*** Opening Data extract ***

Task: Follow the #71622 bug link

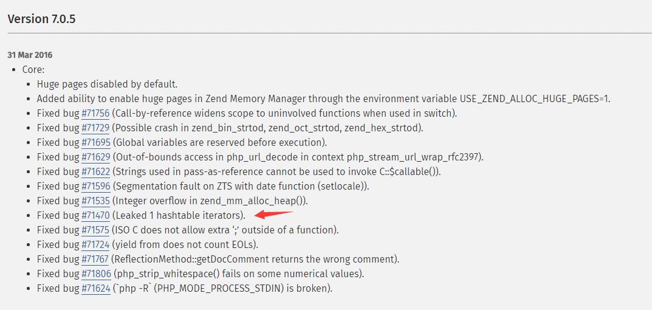Action: click(96, 171)
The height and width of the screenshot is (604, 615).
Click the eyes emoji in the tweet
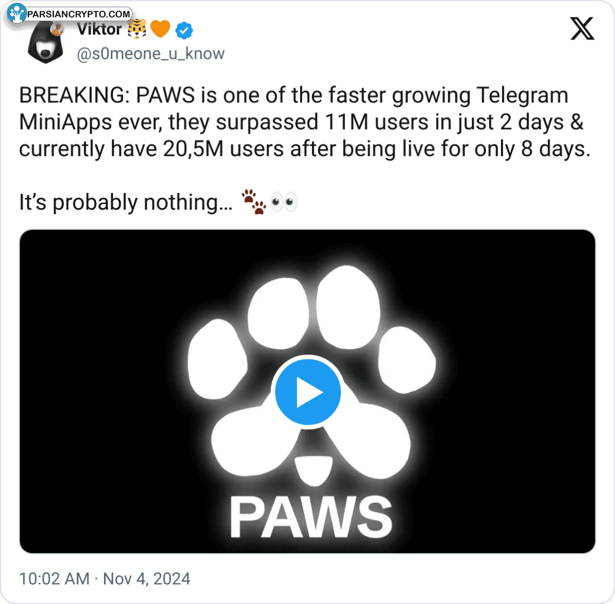click(x=283, y=202)
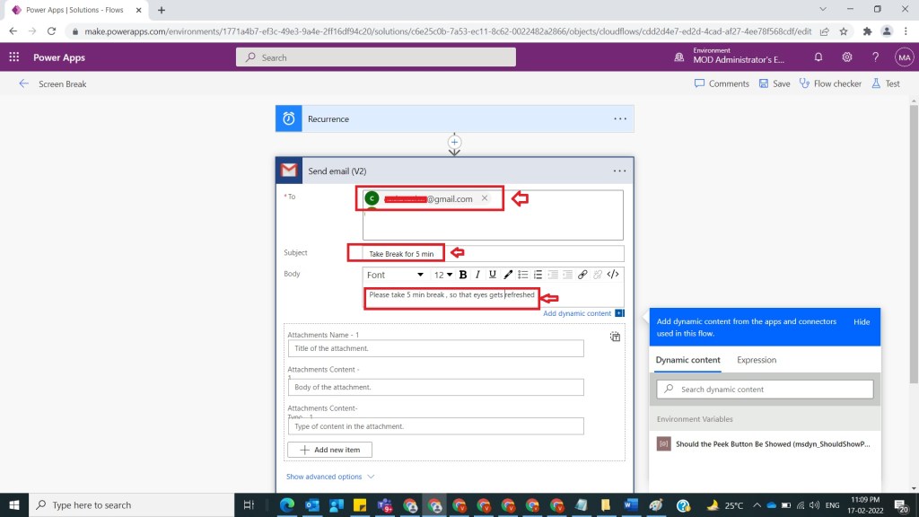Toggle underline formatting in the body editor
Viewport: 919px width, 517px height.
click(x=493, y=275)
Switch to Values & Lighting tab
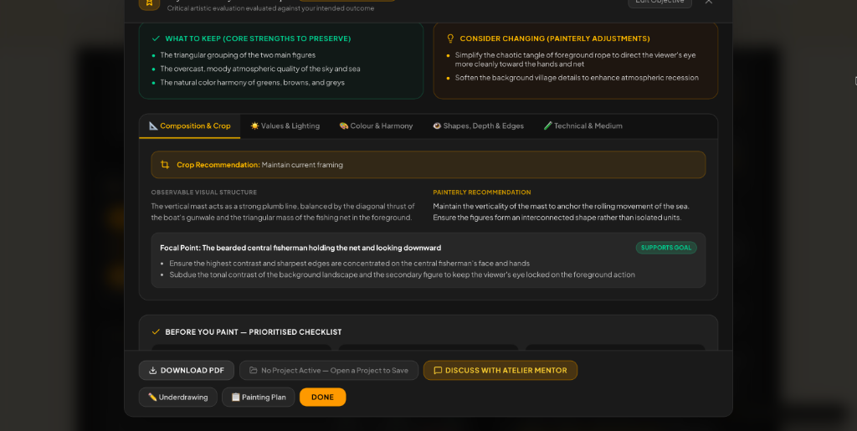Screen dimensions: 857x431 click(x=285, y=126)
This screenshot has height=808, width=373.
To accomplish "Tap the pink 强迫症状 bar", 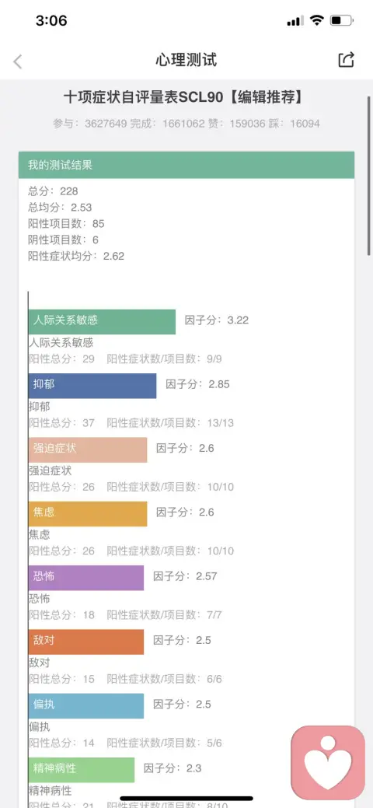I will pos(88,449).
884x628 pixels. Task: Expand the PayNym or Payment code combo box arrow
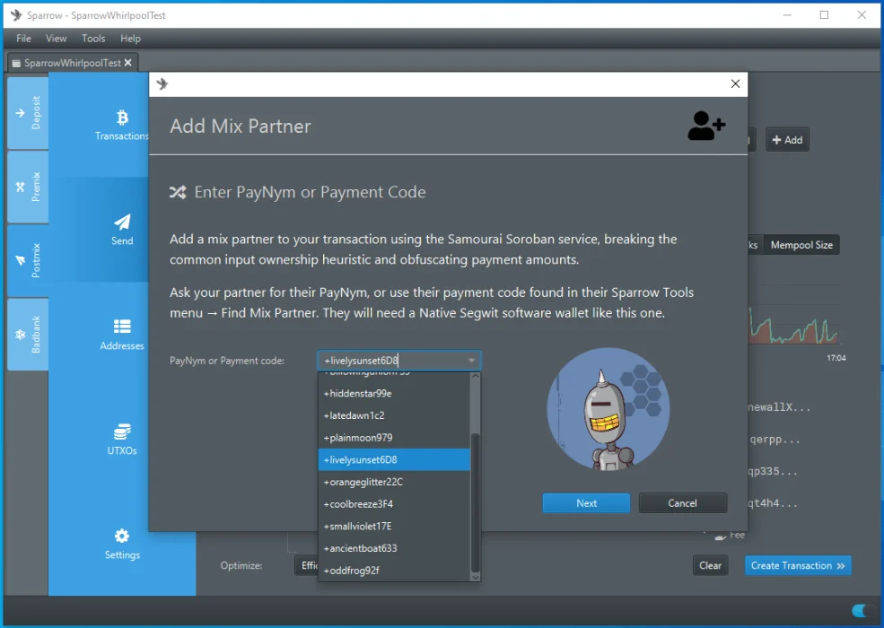(471, 361)
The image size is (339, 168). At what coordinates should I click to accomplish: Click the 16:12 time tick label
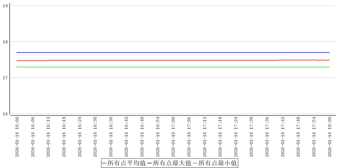click(48, 137)
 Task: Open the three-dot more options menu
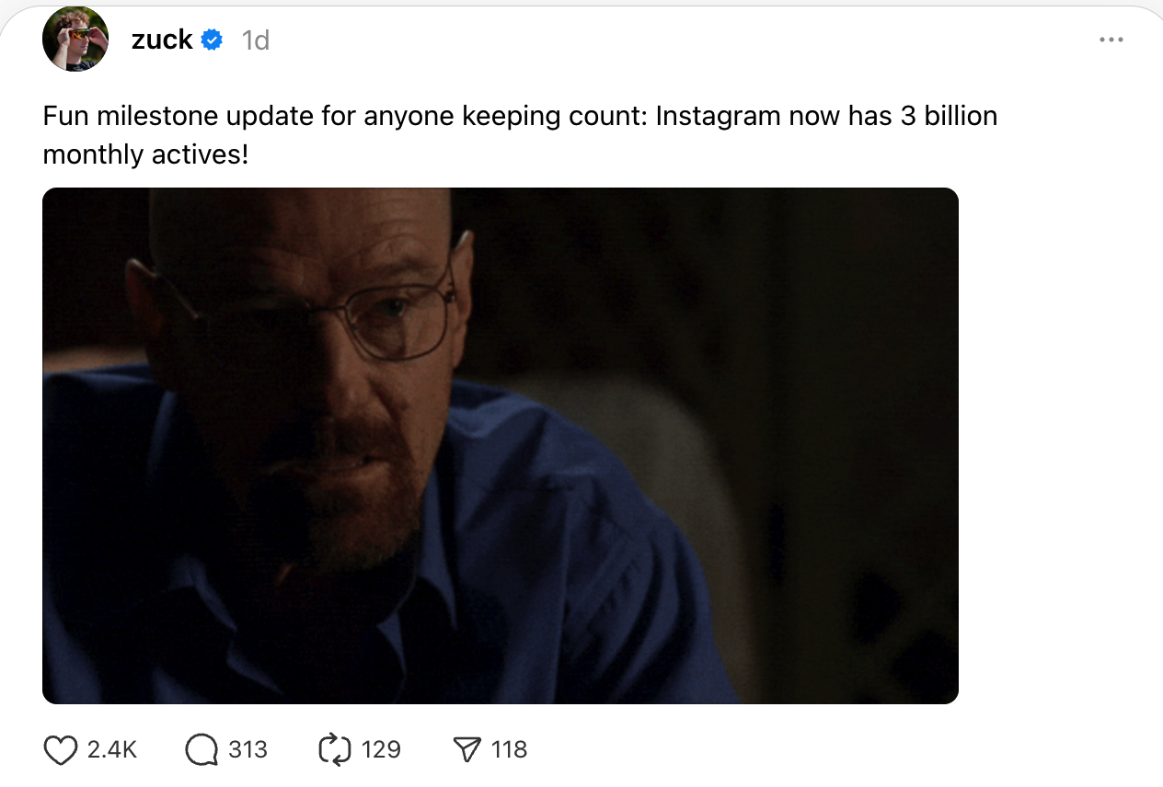coord(1111,40)
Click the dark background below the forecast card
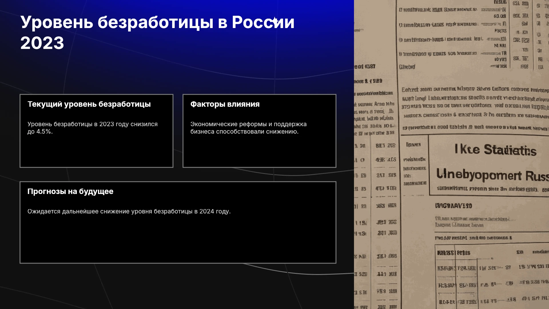 point(177,286)
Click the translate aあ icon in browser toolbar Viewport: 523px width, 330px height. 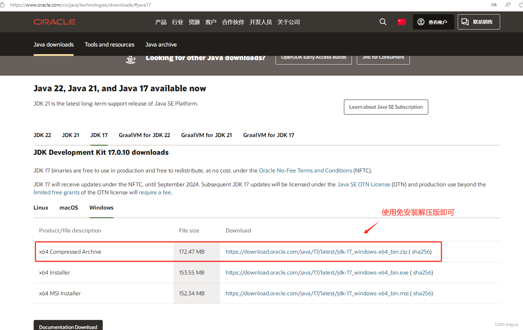point(493,5)
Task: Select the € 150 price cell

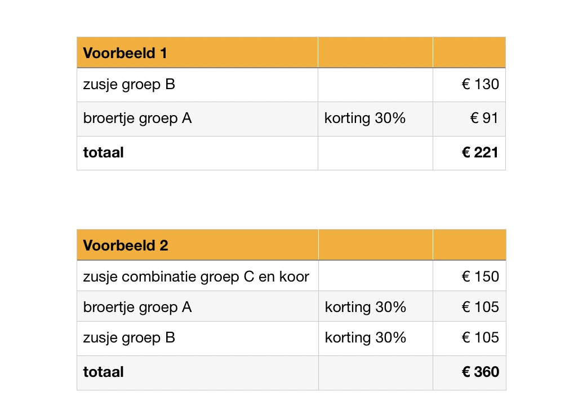Action: 469,275
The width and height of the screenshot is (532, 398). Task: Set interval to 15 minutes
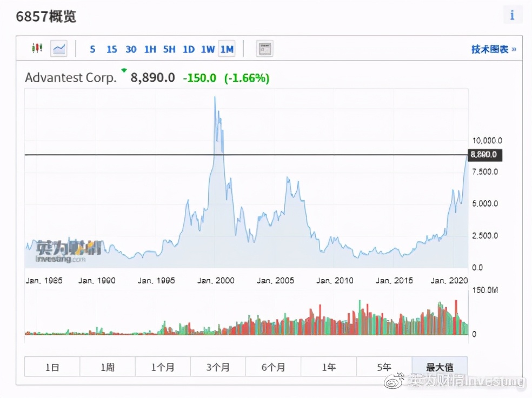(x=111, y=49)
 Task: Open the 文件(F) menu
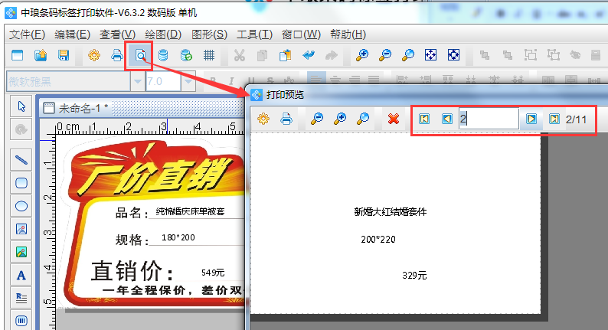(28, 34)
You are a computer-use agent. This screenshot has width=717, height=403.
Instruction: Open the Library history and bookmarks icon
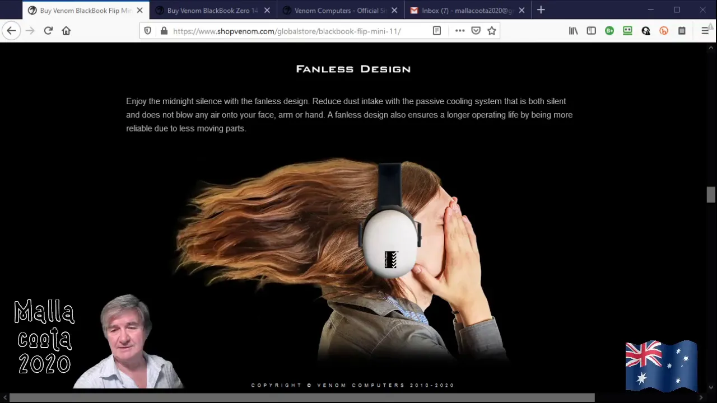[x=573, y=31]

*** Closing Data extract ***

What the exercise asks:
The copy should hold exactly the lines from the line containing "Task: Select the € 150 price cell" through the end of the data, both ends included, and no pictures.

Task output:
Task: Select the € 150 price cell

Action: 469,275
The width and height of the screenshot is (532, 398). Task: Set interval to 15 minutes
(x=111, y=49)
 Task: Open the 文件(F) menu
(28, 34)
You are a computer-use agent. This screenshot has width=717, height=403.
Instruction: Open the Library history and bookmarks icon
[x=573, y=31]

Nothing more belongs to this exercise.